How do you explain a Dustin Doe fumble at the goal line in the fourth quarter of Florida's game against Mississippi State? Replay officials decided not to overturn the touchdown despite video evidence that the ball was knocked free short of the goal line.

You don't explain them. You just shrug and pose the rhetorical question: How can college football's best conference have some of its worst officiating?

What makes it worse is that this season's culmination of years of grumbling about conference officiating comes in the first year of ESPN's $2.25 billion contract with the league, which puts more SEC games in more households than ever before.

In other words, the world is watching. And the SEC is failing.

The obvious solution seems to be to take some of the combined $205 million the SEC receives each year from ESPN and CBS and fix the problem. Better training, higher-paid refs. Maybe even move SEC officials from amateur to professional status: make 'em full-time.

But if Slive's public comments about the officiating controversy are any indication, a fix isn't coming.

In a statement that would have made Baghdad Bob envious, Slive said, "It may sound incongruous but we do have as good officiating as there is in the country."

You're right, Mike. It does sound incongruous. And incredulous.

In another "Baghdad is secure; there are no Americans here" remark, SEC coordinator of officials Rogers Redding said earlier this month that there's nothing wrong with SEC officiating: "It doesn't need fixing...I think we've had a really good season so far."

What do you know: another incongruous comment from the SEC front office.

A really good season? In whose world? Perhaps in Tuscaloosa, Oxford, or Lexington. The Tide, Rebels, and Wildcats are just about the only teams not to fall victim to incredibly bad calls this season.

Scratch that.
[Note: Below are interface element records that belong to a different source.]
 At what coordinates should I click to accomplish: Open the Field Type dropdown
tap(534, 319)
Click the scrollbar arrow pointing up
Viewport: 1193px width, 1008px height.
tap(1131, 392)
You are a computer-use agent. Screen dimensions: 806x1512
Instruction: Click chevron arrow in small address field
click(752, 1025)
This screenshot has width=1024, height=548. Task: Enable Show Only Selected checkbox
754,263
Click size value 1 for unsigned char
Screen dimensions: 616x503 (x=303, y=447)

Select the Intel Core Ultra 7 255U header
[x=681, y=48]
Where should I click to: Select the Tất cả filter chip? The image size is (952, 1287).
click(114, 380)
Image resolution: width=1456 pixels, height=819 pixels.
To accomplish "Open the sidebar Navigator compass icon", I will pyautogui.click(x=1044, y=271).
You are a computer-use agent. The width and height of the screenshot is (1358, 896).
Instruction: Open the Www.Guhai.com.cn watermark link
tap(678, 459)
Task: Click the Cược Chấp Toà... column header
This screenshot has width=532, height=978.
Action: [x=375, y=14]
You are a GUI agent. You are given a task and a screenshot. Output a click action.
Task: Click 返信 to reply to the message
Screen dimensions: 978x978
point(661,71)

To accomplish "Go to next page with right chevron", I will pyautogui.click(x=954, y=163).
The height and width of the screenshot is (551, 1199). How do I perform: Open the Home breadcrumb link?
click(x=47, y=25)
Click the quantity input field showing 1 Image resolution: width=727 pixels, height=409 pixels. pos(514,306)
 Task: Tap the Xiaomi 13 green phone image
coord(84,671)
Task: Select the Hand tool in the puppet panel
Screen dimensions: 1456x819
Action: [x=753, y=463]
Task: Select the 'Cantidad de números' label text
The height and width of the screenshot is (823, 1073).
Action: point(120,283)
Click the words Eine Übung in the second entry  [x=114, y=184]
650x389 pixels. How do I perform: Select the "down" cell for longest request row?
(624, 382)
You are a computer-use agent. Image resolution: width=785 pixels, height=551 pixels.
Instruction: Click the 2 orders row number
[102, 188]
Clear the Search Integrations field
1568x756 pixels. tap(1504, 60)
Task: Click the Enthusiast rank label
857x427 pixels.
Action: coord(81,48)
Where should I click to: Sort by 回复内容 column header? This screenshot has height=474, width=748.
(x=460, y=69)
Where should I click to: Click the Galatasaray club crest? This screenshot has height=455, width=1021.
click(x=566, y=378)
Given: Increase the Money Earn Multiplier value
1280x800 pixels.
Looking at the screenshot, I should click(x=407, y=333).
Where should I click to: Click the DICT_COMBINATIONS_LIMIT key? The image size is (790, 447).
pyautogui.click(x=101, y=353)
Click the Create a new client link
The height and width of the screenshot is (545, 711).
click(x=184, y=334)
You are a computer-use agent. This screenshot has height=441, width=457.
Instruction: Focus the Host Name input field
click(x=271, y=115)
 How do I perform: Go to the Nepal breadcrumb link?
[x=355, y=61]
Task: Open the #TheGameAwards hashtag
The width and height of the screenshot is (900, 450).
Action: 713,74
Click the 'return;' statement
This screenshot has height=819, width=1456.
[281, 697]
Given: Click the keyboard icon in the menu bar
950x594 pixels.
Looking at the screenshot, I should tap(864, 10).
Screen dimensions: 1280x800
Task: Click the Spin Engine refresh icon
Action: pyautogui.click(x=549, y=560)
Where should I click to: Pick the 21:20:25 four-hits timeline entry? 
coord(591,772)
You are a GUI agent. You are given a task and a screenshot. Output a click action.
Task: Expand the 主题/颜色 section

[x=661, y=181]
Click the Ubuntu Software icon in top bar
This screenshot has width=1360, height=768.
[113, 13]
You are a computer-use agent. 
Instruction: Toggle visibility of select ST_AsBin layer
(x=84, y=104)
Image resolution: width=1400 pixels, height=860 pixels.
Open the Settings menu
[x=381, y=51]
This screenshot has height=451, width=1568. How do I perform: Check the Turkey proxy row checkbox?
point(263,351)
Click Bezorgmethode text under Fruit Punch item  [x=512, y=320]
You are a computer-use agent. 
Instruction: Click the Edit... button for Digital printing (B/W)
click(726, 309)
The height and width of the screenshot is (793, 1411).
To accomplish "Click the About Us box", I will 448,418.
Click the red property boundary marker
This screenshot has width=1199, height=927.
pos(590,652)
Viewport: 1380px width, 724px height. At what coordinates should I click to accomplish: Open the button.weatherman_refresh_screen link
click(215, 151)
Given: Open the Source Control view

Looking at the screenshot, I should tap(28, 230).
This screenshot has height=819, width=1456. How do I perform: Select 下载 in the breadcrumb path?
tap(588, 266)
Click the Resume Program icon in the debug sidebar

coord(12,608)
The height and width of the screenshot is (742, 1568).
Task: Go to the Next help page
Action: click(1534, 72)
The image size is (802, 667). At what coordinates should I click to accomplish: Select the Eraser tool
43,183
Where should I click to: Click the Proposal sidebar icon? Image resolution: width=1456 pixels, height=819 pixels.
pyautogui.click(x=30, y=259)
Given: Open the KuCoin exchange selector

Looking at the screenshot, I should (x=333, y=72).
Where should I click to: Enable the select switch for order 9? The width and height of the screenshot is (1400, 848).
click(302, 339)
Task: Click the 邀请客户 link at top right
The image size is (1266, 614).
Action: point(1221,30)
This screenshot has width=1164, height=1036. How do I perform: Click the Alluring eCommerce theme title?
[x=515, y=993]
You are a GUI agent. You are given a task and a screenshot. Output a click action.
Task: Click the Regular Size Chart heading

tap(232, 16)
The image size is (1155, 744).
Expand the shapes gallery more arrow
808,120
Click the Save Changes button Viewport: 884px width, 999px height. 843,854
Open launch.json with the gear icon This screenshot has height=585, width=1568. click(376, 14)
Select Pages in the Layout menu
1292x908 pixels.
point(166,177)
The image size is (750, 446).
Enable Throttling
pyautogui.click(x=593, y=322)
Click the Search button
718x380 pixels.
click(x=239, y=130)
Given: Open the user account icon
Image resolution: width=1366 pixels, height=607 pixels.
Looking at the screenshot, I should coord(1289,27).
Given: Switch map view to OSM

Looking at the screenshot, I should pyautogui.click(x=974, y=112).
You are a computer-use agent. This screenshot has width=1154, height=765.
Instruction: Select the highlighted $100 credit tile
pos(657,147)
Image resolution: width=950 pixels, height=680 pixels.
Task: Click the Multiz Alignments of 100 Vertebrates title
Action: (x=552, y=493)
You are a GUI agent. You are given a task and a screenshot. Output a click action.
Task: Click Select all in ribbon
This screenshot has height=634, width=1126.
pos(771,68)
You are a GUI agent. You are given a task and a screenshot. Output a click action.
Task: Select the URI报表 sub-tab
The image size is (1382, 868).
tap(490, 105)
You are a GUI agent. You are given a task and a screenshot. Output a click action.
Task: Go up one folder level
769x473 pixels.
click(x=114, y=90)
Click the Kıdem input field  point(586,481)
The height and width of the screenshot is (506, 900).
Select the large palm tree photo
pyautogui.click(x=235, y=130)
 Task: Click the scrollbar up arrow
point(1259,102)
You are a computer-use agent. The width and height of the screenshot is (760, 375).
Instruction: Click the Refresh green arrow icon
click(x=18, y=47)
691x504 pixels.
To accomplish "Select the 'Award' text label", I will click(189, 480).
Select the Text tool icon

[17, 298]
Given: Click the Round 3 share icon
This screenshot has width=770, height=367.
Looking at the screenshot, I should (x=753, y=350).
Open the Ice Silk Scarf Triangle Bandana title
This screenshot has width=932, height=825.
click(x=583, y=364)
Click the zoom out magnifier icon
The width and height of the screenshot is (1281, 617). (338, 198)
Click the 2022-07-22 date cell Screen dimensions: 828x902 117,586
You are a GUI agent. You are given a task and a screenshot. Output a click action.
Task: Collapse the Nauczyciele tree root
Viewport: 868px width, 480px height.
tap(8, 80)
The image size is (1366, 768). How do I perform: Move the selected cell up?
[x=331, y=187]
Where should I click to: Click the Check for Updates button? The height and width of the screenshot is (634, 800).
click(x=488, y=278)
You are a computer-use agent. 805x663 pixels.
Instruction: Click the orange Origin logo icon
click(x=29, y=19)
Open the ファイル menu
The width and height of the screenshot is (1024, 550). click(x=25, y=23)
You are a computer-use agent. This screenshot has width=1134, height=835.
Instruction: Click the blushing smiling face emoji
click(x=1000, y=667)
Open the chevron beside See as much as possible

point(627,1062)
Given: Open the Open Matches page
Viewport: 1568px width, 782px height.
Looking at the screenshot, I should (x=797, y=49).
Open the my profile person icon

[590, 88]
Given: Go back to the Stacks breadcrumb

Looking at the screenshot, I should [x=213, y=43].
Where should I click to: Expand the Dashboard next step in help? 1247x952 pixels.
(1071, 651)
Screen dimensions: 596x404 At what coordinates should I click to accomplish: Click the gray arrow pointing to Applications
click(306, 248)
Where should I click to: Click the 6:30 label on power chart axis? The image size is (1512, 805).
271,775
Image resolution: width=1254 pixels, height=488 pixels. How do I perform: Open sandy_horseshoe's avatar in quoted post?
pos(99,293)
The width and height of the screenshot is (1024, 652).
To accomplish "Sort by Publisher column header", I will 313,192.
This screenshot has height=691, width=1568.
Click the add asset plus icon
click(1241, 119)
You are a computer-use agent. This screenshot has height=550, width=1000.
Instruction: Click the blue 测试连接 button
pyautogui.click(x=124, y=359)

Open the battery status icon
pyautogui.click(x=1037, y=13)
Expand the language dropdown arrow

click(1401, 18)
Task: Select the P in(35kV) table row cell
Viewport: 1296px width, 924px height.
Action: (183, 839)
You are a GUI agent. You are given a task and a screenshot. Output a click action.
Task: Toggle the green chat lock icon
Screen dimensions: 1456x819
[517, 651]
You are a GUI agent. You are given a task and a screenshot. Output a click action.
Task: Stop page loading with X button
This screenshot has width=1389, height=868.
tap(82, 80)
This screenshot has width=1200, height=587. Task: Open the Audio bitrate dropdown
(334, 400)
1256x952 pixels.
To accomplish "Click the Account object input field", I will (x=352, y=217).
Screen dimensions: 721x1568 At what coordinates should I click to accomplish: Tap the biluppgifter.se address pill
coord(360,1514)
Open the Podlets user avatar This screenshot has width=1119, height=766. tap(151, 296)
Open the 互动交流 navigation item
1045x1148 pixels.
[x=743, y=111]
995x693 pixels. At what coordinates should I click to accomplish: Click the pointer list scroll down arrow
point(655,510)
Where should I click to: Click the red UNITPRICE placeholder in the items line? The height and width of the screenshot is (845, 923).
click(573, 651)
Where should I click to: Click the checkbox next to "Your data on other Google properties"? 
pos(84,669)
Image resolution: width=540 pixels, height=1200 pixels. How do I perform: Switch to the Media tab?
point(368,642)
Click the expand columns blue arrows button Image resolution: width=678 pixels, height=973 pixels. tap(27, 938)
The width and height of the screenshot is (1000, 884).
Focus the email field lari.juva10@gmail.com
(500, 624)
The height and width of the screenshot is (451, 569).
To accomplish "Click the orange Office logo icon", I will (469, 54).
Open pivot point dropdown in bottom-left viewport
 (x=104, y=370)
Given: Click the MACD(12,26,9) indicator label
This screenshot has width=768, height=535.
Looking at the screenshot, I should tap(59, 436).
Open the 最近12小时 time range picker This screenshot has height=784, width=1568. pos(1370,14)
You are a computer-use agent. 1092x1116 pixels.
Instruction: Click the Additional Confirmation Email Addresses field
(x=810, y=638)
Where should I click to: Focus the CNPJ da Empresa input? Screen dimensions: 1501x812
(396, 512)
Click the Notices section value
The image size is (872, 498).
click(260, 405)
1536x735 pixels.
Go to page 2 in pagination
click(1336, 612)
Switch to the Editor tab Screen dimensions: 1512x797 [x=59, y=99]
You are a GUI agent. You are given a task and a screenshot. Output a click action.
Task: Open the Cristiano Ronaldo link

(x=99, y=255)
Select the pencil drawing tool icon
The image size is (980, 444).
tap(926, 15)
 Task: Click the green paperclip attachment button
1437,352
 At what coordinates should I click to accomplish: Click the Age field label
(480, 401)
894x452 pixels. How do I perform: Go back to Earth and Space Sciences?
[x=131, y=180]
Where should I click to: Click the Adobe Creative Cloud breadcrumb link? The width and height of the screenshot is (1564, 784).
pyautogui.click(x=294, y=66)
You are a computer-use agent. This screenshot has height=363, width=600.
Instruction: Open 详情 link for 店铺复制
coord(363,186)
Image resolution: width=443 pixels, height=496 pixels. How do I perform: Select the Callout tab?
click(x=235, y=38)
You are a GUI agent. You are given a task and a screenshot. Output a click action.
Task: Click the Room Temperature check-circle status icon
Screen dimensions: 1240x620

Ole Miss fell victim to the catch all "excessive celebration" penalty Saturday when Cassius Vaughn was flagged 15 yards on an interception return for diving into the end zone in an effort to escape an LSU player who was giving chase.

And in the SEC this year, it's only a matter of time before the bell tolls for each team. The dwindling teams which haven't been impacted by a horrible call so far can't take comfort in that fact; each passing week increases the odds that the bell next tolls for you.

If you're Alabama, you might want to score an extra touchdown against Florida in the SEC Championship Game...just in case you need it. You never know when you're going to be Slive'd.